Oracle Scratchpad

October 23, 2008

Manual Optimisation 3

Filed under: Execution plans,Hints,Oracle,Performance,sorting,Tuning — Jonathan Lewis @ 6:38 pm BST Oct 23,2008

[Back to Manual Optimisation part 2] [Back to Sorted Hash Clusters 2]

This little series started from a note I wrote about manual optimisation where I took advantage of a sort operation in a non-mergeable inline view to produce sorted data from a final nested loop join without having an “order by” clause in the main query block that would have required a large sort operation.

In fact, as I showed in a follow-up post, this was taking a convenient pagination mechanism to an extreme and you might decide (with good reason, as Tom Kyte did) that it was an extreme that should not be used.

Interestingly, though, the optimizer already uses exactly this technology with sorted hash clusters. In fact it’s this very specific trick that makes the sorted hash cluster particularly useful. I showed in another series of notes how a simple query against a single table in a sorted hash cluster minimised the volume of data sorted; in this note I’ll bring together the “Sorted Hash Cluster” series and the “Manual Optimisation” series to show you that the mechanism is much smarter than the simple case suggests.

Consider the following data set:

rem
rem     Script:         c_sorted_hash_2.sql
rem     Author:         Jonathan Lewis
rem     Dated:          Feb 2008
rem

create cluster sorted_hash_cluster (
        hash_value      number,
        sort_value      number          sort
)
hashkeys 1000
hash is hash_value
size 2000
;

create table sorted_hash_table (
        hash_value      number          not null,
        sort_value      number          not null,
        v1              varchar2(10),
        padding         varchar2(75)
)
cluster sorted_hash_cluster (
        hash_value, sort_value
)
;

begin
        for i in 1..20 loop
                insert into sorted_hash_table values(
                        1,
                        trunc(dbms_random.value(1,100)),
                        lpad(i,10),
                        rpad('x',75)
                );
                commit;
        end loop;
end;
/

create table t1
as
select
        rownum          id,
        lpad(rownum,10) v1,
        rpad('x',1000)  padding
from
        all_objects
where
        rownum <= 3000
;

create unique index t1_i1 on t1(id);

I’ve created a table with 20 rows for a single hash key in a sorted hash cluster. I now execute a query that joins the hash clustered table with a normal heap table, using a nested loop join with indexed access.

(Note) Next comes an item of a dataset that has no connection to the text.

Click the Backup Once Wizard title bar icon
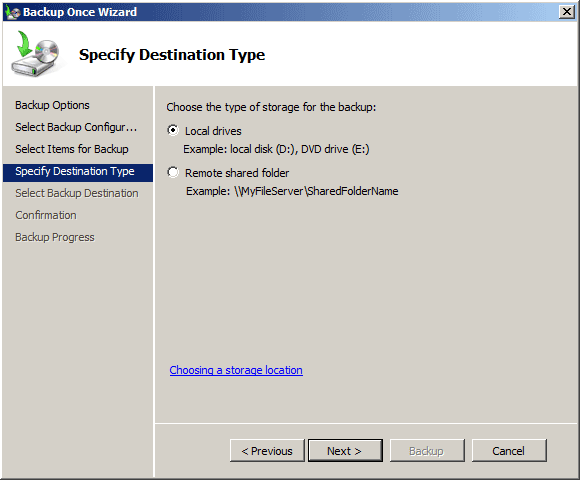 pos(13,12)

The query will return 20 rows and the length of each row is about 1KB. I’ve included an “order by” clause in my query that matches the sort key of the sorted hash cluster.

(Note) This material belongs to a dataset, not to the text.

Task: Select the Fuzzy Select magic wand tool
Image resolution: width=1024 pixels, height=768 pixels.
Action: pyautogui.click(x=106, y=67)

Here’s the query, and its execution plan:

alter session set events '10032 trace name context forever';

select
        /*+
                leading(ht t1)
                use_nl(t1)
        */
        ht.hash_value,
        ht.sort_value,
        ht.v1,
        t1.id,
        t1.v1,
        t1.padding
from
        sorted_hash_table       ht,
        t1
where
        ht.hash_value = 1
and     t1.id = ht.sort_value
order by
        ht.sort_value
;


------------------------------------------------------------------------------
| Id| Operation                    | Name              | Rows | Bytes | Cost |
------------------------------------------------------------------------------
|  0| SELECT STATEMENT             |                   |   20 | 20640 |   20 |
|  1|  NESTED LOOPS                |                   |   20 | 20640 |   20 |
|* 2|   TABLE ACCESS HASH          | SORTED_HASH_TABLE |   20 |   340 |      |
|  3|   TABLE ACCESS BY INDEX ROWID| T1                |    1 |  1015 |    1 |
|* 4|    INDEX UNIQUE SCAN         | T1_I1             |    1 |       |      |
------------------------------------------------------------------------------

The plan prediction of 20KB of data is correct and the data comes out in the correct sorted order even though there is no sort operation in the execution plan.

On the other hand, by enabling the 10032 (sort) trace I can see that, despite the absence of a sort operation, the session has sorted 20 rows though the volume of data sorted does not match the 20KB that the query actually produced.

So how do we sort the data without sorting all the data ?

As I showed in “Sorted Hash Clusters 2”, a single-table query can access the rowids and sort-key values from a sorted hash cluster, sort the data set, then use the rowids to revisit the hash cluster to pick up the remainder of each row. In fact, though I didn’t mention it in the previous article, when you create a sorted hash cluster, you create (logically, but not physically) an “invisible” index on the cluster key that allows the optimizer to treat this particular path as an indexed access path.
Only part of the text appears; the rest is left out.